What are the latest conclusions of academics on customer satisfaction and customer experience ?

What are the latest conclusions of academics on customer satisfaction and customer experience ?

In the Journal of Marketing special issue ” Mapping the Boundaries of Marketing: What Needs to Be Known”, Lemon & Verhoef (2016) deliver 5 very useful conclusions on the state of customer experience and satisfaction research. These 5 conclusions, taken from the very latest top research in the field of marketing, are useful for practitioners and lead us to formulate 5 sets of recommendations.

Start with service quality to measure customer experience

Since there is no agreement yet on what constitute customer experiment, there is logically no tool to measure it. Be careful of consultants proposing their own measurement instruments as those may be invalid. Rather start by focusing on one undisputed aspect of customer experience: service quality. For the latter use the SERVQUAL scale of which many variants exist for various settings. We recently applied successfully this scale in a B2B context.

At what stage is the science of customer satisfaction?

Customer satisfaction has been the focus of much marketing research for 50 years. But how has this research evolved since the 1970s? That’s what we wanted to find out by making a podcast with Moshe Davidow, one of the leading scientists in this field. We made a podcast with him, and you will find below the chapter on customer satisfaction research.

Use Net Promoter Score (NPS)

The debate is over. There is no significant difference between Net Promoter Score (NPS) and traditional customer satisfaction measurement scale. Rather than compiling hundreds of pages on customer satisfaction surveys and never turning that knowledge into real actions, save your time by deploying NPS.

Measure customer delight

Delight, extreme happiness and satisfaction, is key to improve the customer experience. It’s scientifically useful to assess delight. Brainstorm, use existing scale, ask yourself what delight means for your business. You will be rewarded.

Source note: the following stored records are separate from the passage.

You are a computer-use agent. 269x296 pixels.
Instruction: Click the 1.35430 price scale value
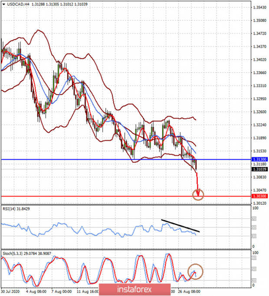click(x=259, y=7)
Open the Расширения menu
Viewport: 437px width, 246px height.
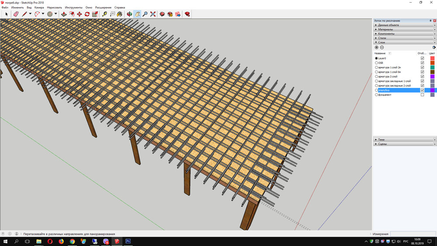[x=103, y=7]
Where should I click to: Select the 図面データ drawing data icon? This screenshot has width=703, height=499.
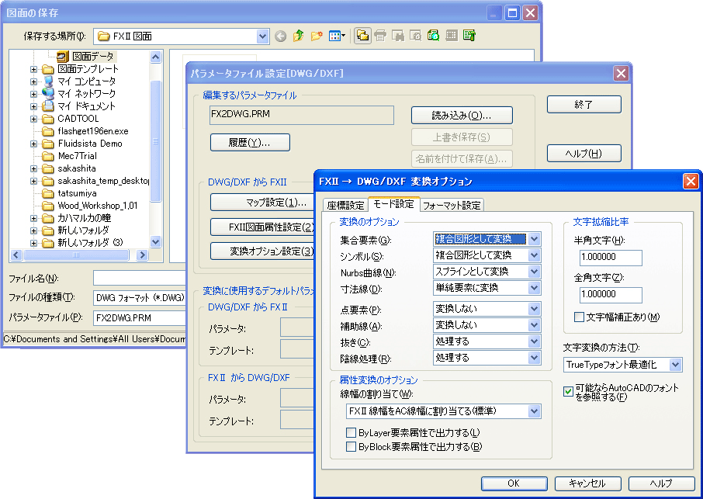[x=63, y=57]
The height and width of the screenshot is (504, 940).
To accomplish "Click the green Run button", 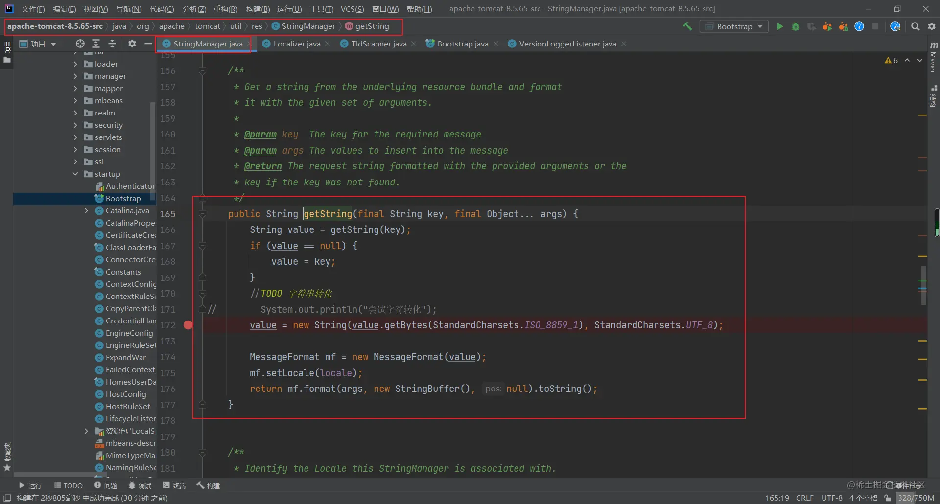I will coord(780,26).
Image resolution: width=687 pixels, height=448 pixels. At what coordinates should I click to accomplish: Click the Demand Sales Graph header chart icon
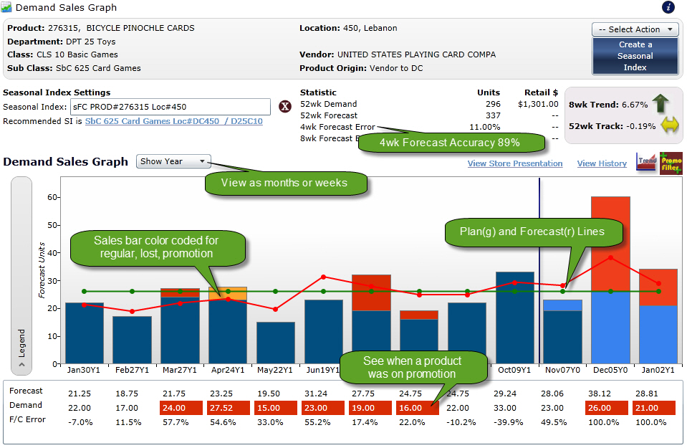(x=6, y=8)
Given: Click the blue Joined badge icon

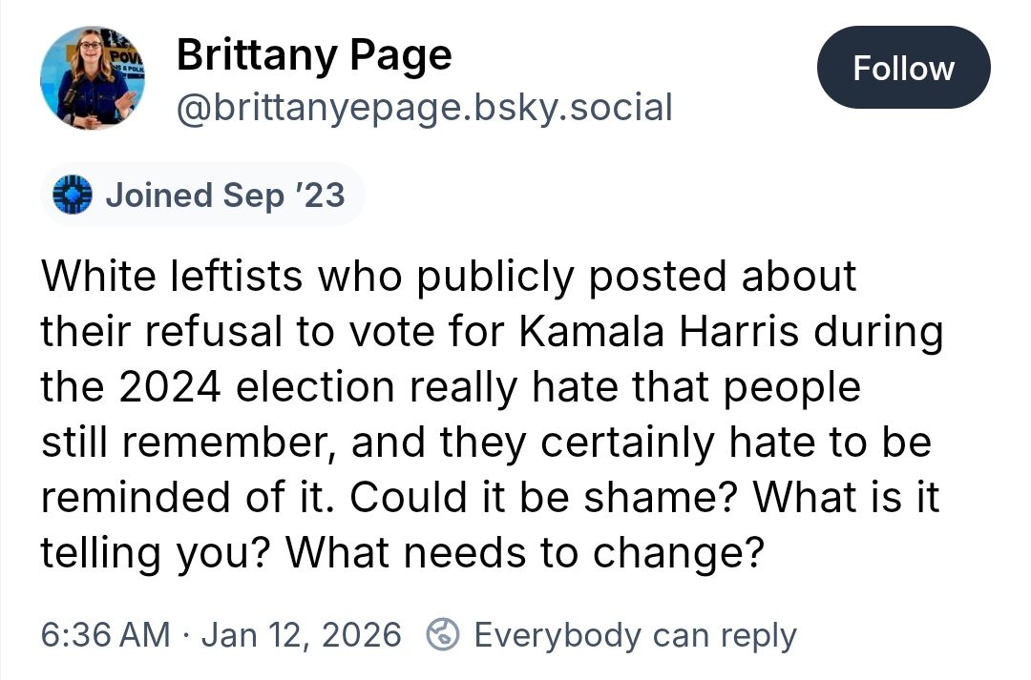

Ask customer feedback on the overall experience, not on part of it

Academic research shows that customer feedback metrics focusing on one particular domain (e.g., Customer Effort Score) lack predictive power. In other words you won’t be able to influence future performance if you improve those metrics. Don’t lose your time on that.

Use multiple customer feedback metrics rather than single ones

It may sound obvious but multiple customer feedback metrics allow for better prediction of future customer behaviors. Yet most firms implement single measurements or, when they have multiple measurements, don’t combine them. We have seen for instance in the telecom industry that departments work as silos and that customer feedback metrics remain within those silos without being analyzed as a whole. This is a bad practice


Posted in Marketing, Research.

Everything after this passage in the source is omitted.